Raw records
*****
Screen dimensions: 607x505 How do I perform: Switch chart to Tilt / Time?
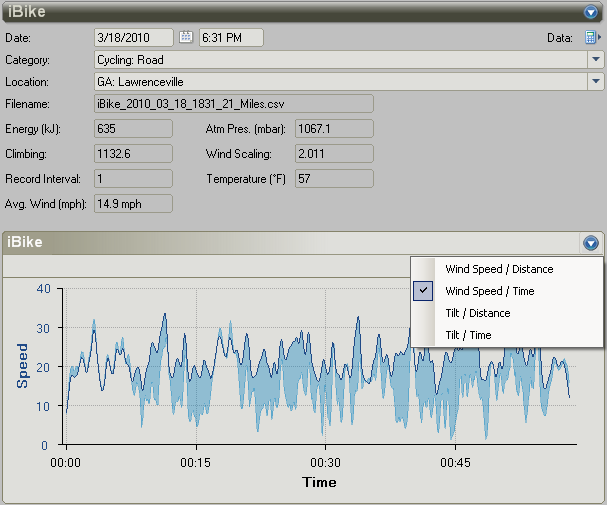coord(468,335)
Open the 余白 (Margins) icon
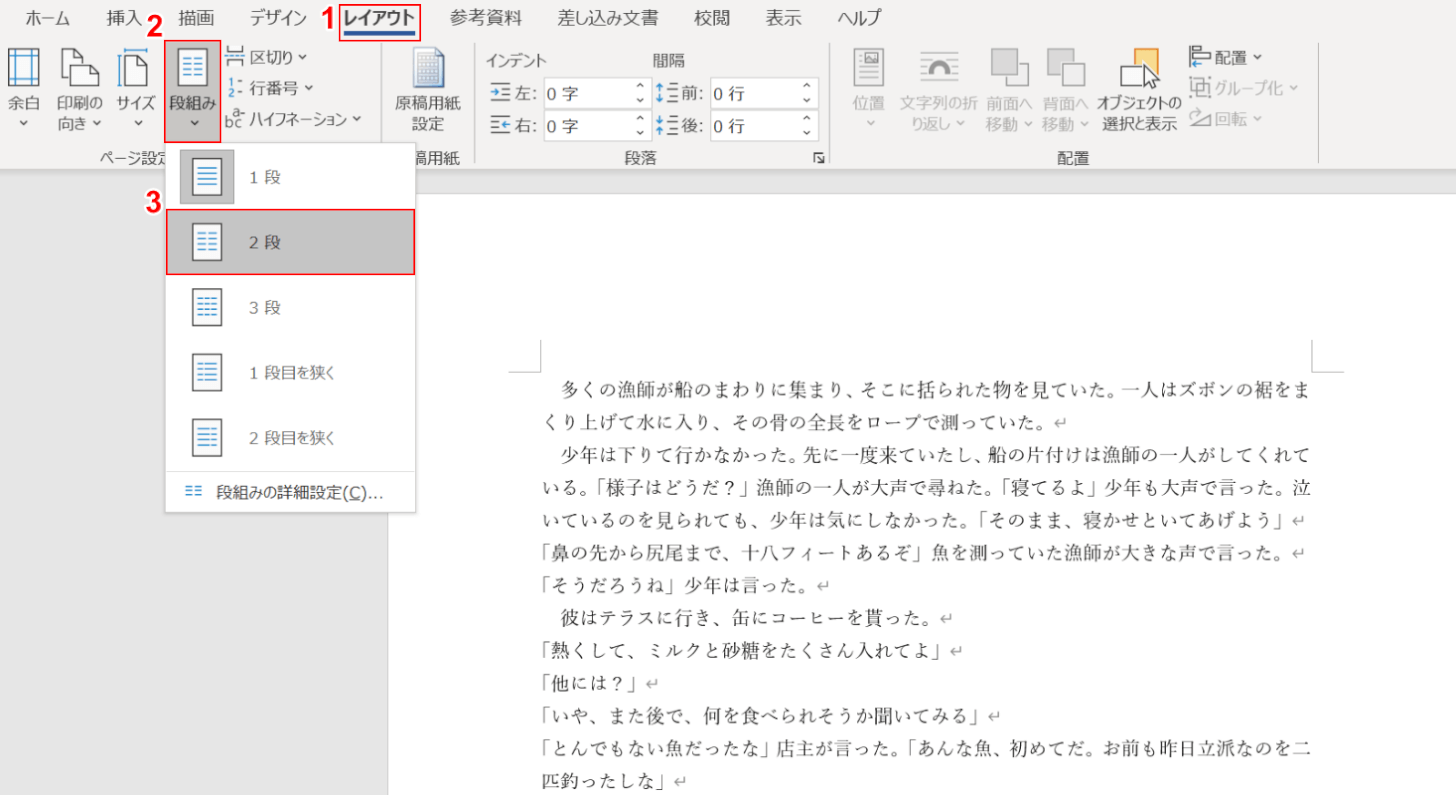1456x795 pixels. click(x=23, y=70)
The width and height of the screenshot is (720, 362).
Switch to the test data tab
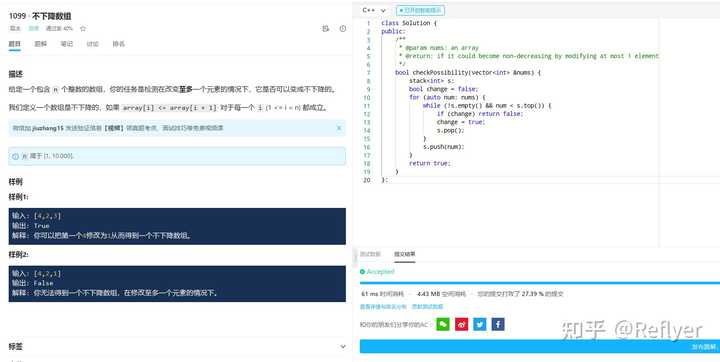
*****
◆ Problem to solve
Rewrite the data above with "tab" replaced by "panel" and everything else unchanged. Leave the pictures out of your answer.

◆ Problem solution
Screen dimensions: 607x505 How do I perform: Switch chart to Tilt / Time?
coord(468,335)
Open the 余白 (Margins) icon
1456x795 pixels. click(x=23, y=70)
The width and height of the screenshot is (720, 362).
Switch to the test data panel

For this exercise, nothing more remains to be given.